Many cases of mastitis not caused by an infection will improve through using self care techniques, such as:
making sure you get plenty of rest
drinking plenty of fluids
using over-the-counter painkillers such as paracetamol or ibuprofen to reduce any pain or fever – a small amount of paracetamol can enter the breast milk, but it is not enough to harm your baby (it is not safe to take aspirin while breastfeeding)
avoiding tight-fitting clothing (including bras) until your symptoms improve
if you are breastfeeding, regularly expressing milk from your breasts (see below)
placing a warm compress (a cloth soaked with warm water) over your breast to help relieve the pain – a warm shower or bath may also help
If your GP thinks your mastitis is caused by an infection, you may need to take antibiotics.
Expressing breast milk
If you are breastfeeding and you have mastitis, it is likely to be caused by a build-up of milk within the affected breast. Regularly expressing milk for your breast can often help improve the condition quickly.
One of the best ways to express milk from your breast is to continue breastfeeding your baby, or expressing milk by hand or by using a pump. Continuing to breastfeed your baby will not harm them, even if your breast is also infected.
The milk from the affected breast may be a little saltier than normal, but it is safe for your baby to drink. Any bacteria present in the milk will be harmlessly absorbed by the baby's digestive system and will not cause any problems.
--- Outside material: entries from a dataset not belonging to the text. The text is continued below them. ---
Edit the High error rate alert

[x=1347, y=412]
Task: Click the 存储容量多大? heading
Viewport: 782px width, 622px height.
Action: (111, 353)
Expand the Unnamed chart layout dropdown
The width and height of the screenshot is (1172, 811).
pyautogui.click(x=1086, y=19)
You may find that expressing breast milk becomes easier by:
breastfeeding your baby as often and as long as they are willing to feed, starting feeds with the sore breast first
making sure your baby is properly positioned and attached to your breasts – your midwife or health visitor will advise you about how to do this
experimenting by feeding your baby in different positions
massaging your breast to clear any blockages – stroke from the lumpy or tender area towards your nipple to help the milk flow
warming your breast with warm water, as this can soften it and help your breast milk flow better, making it easier for your baby to feed
making sure that your breast is empty after feeds by expressing any remaining milk
if necessary, expressing milk between feeds (see expressing breast milk for more information)
Contact your GP if your symptoms worsen or do not improve within 12-24 hours of trying these techniques. If this happens, it is likely that you have an infection and will need antibiotic medication.
If you are breastfeeding and the above measures have not helped improve your symptoms, or if your GP can see your nipple is clearly infected, you will be prescribed a course of antibiotics to kill the bacteria responsible. These should be taken in addition to continuing the self-help measures above.
Your GP will also usually prescribe a course of antibiotics if you develop mastitis and are not breastfeeding.
If you are breastfeeding, your GP will prescribe an antibiotic that is safe to use. This will usually be a tablet or capsule that you take orally (by mouth) four times a day for up to 14 days.
A very small amount of the antibiotic may enter your breast milk, which may make your baby irritable and restless, and their stools may become looser (runnier) and more frequent. This is usually temporary and will resolve once you have finished the course of antibiotics. They do not pose a risk to your baby.
Contact your GP again if your symptoms worsen or have not begun to improve within 48 hours of starting antibiotic treatment.
In some cases of mastitis in non-breastfeeding women that recur frequently or persist despite treatment, surgery to remove one or more of your milk ducts may be recommended.
This operation is usually performed with a general anaesthetic (where you are asleep) and lasts about 30 minutes. Most people can go home the same day as the procedure, or the day after.
If all of the milk ducts in one of your breasts are removed during this operation, you will no longer be able to breastfeed using that breast. You may also lose some sensation in the nipple of the treated breast(s). Make sure you discuss all the risks and implications of surgery with your doctor and surgeon beforehand.